A good execution standard should make four things easier.

It should make invocation legible. The same basic task envelope should work across dApps and agents without bespoke adapters. It should make proof attachment cleaner. A verifier hook tied to the same input and output hashes is better than every application improvising its own post-hoc validation path. It should make audit joins easier. Shared task and hash semantics create better anchors for downstream evidence. And it should make higher-layer policy possible. Clear interfaces are easier to govern than opaque app-specific blobs.

But none of that absolves the authority layer. In fact, it raises the bar for it.

If the industry adopts a shared execution surface, then the corresponding mandate needs a shared minimum grammar too. At the very least, systems need to express principal, delegate, allowed task or handler class, budget or resource ceiling, expiry, revocation state, subdelegation rule, and execution receipt linkage. Otherwise the ecosystem will get the convenience of interoperability without the safety of interoperable control.

The same caution applies to adjacent standards work.

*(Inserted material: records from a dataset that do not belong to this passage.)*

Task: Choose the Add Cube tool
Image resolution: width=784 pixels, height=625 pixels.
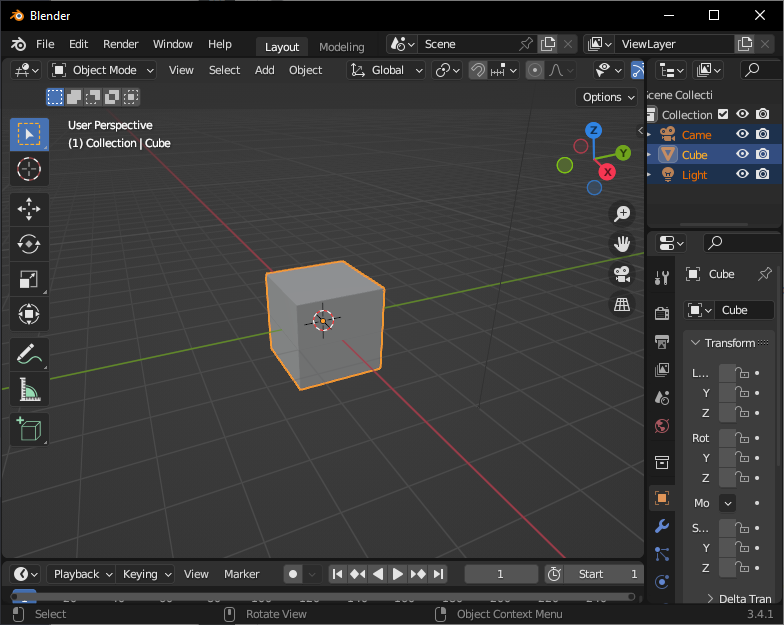Action: (x=29, y=430)
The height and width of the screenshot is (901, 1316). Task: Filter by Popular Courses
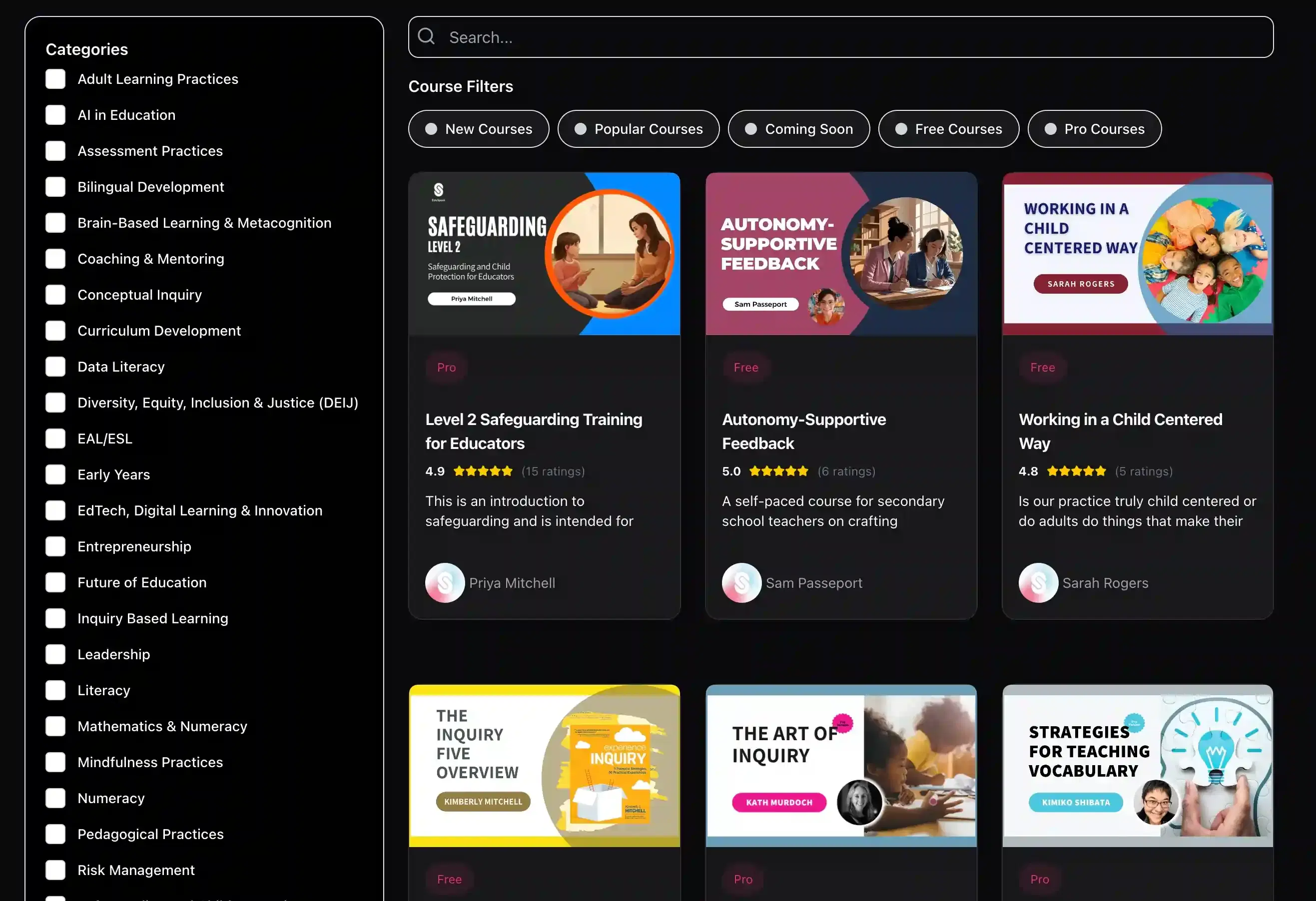(x=638, y=129)
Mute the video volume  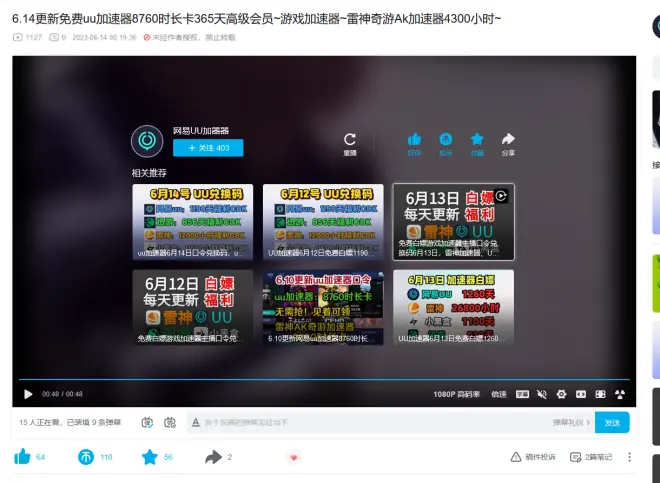tap(541, 394)
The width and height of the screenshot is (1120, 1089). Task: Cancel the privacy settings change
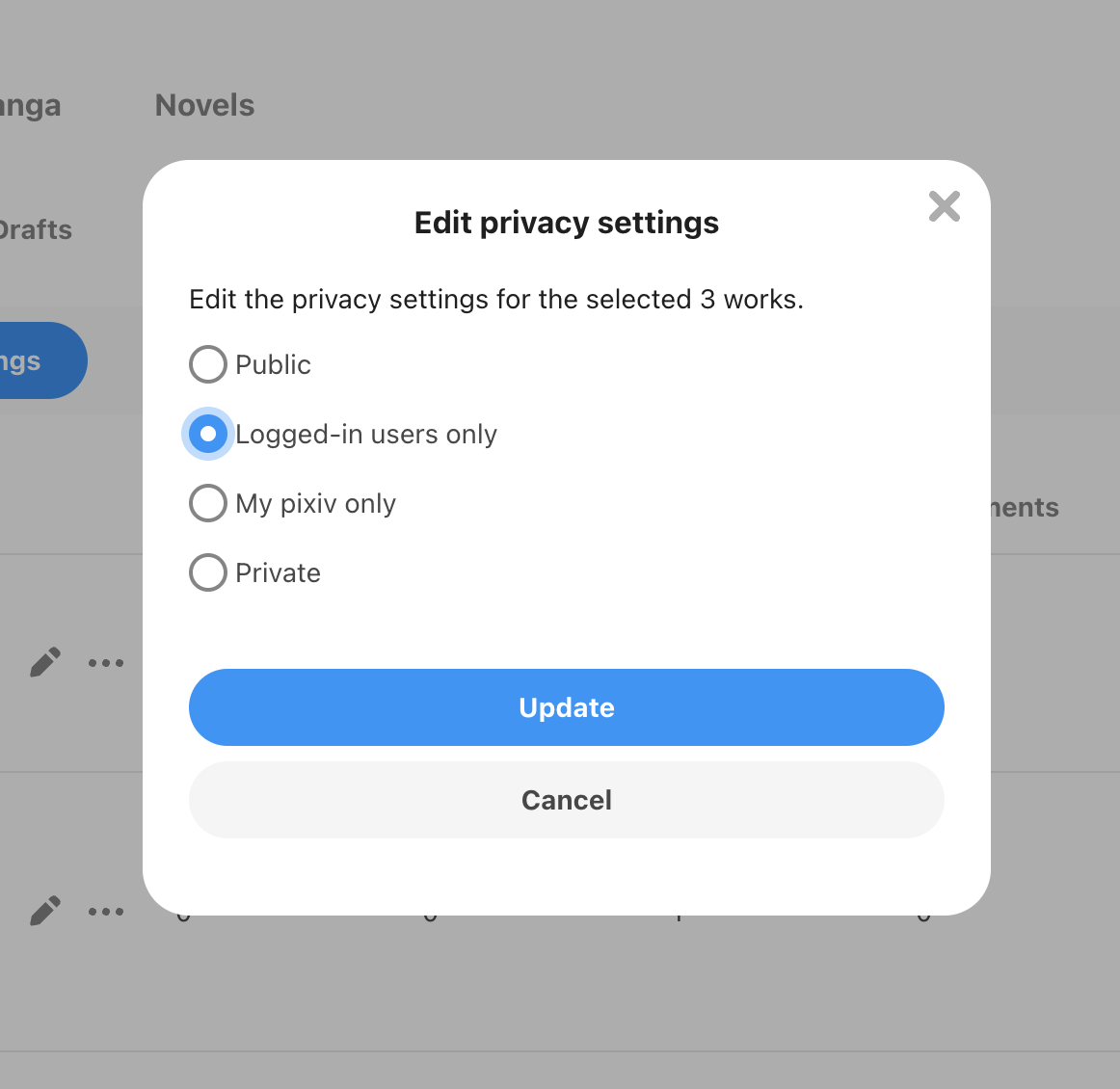pyautogui.click(x=567, y=800)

ERC-8126 gives the ecosystem a verification interface around ERC-8004 agent identities and risk scoring. That helps answer whether an agent appears trustworthy. It does not answer whether this particular invocation was authorized. Reservation-oriented proposals like IERC8060Reservable help with conditional value accounting. They do not answer whether the reservation belonged to a legitimate delegated task. These are all useful layers. They become dangerous only when people start treating adjacent trust or accounting primitives as substitutes for authority.

The good news is that the stack is becoming explicit enough to separate those concerns cleanly.

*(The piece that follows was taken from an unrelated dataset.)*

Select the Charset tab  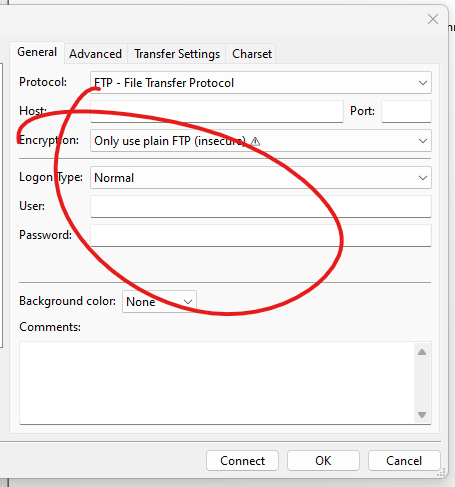click(x=252, y=54)
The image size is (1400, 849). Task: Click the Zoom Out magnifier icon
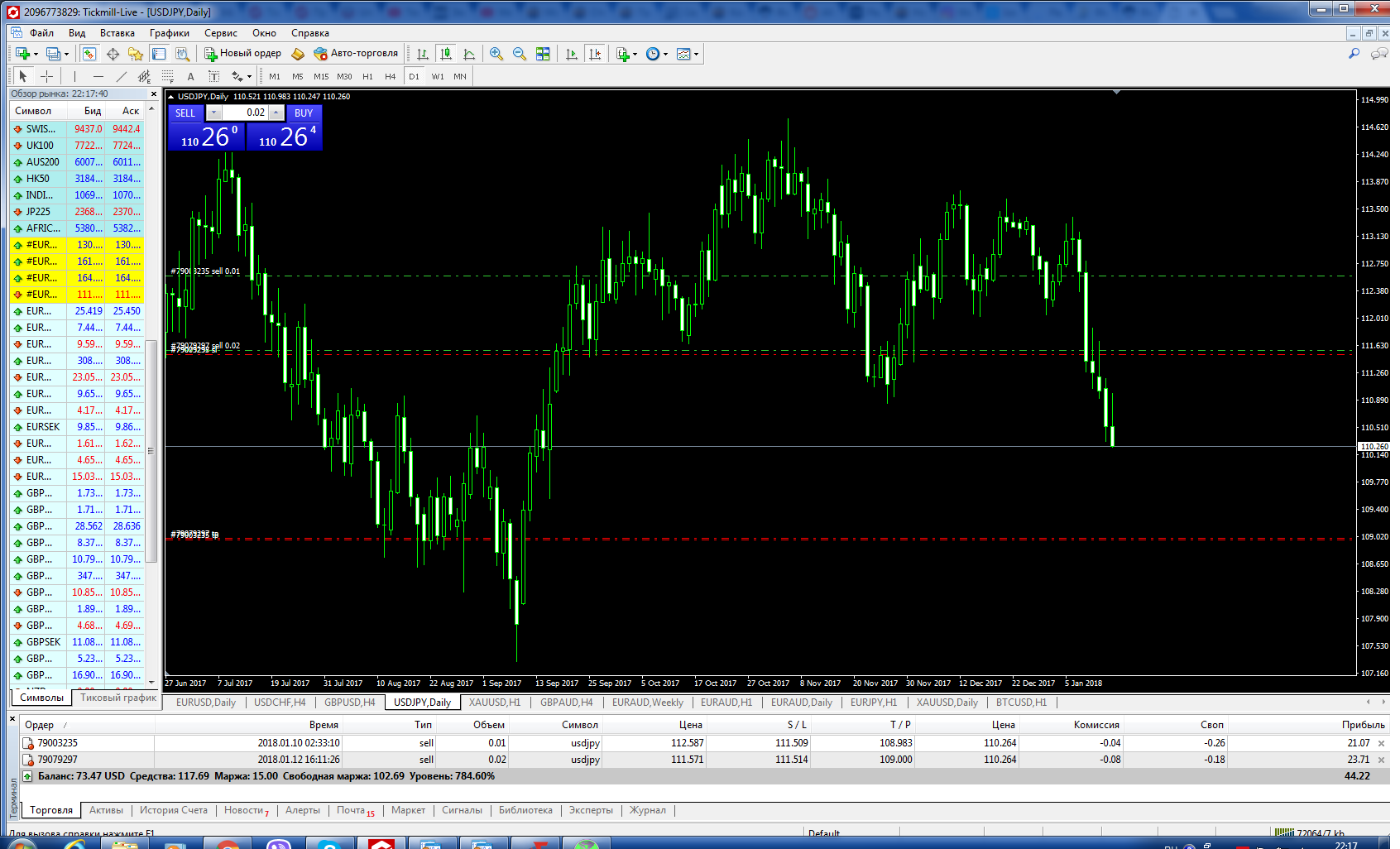click(x=520, y=54)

Identity is not execution. Execution is not authorization. Authorization is not proof. Proof is not settlement. Settlement is not observability.

The more clearly those layers are named, the easier it becomes to design the joins between them.

That is the real significance of the new execution draft. Not that it solves the whole problem, but that it makes one missing piece precise enough that the next missing piece can no longer hide inside vague language.

The Caveat: There is a risk of overfitting the stack too early. A young ecosystem can mistake a neat layer diagram for a stable systems boundary, and a premature standard can freeze assumptions that later turn out to be too narrow. The AI Agent Execution draft is probably right to stay minimal for that reason. The challenge is cultural as much as technical: if execution gets standardized before authority does, builders need the discipline to avoid smuggling policy decisions into ad hoc side channels, local dashboards, or unverifiable app logic. Otherwise the ecosystem will standardize the call and fragment the trust.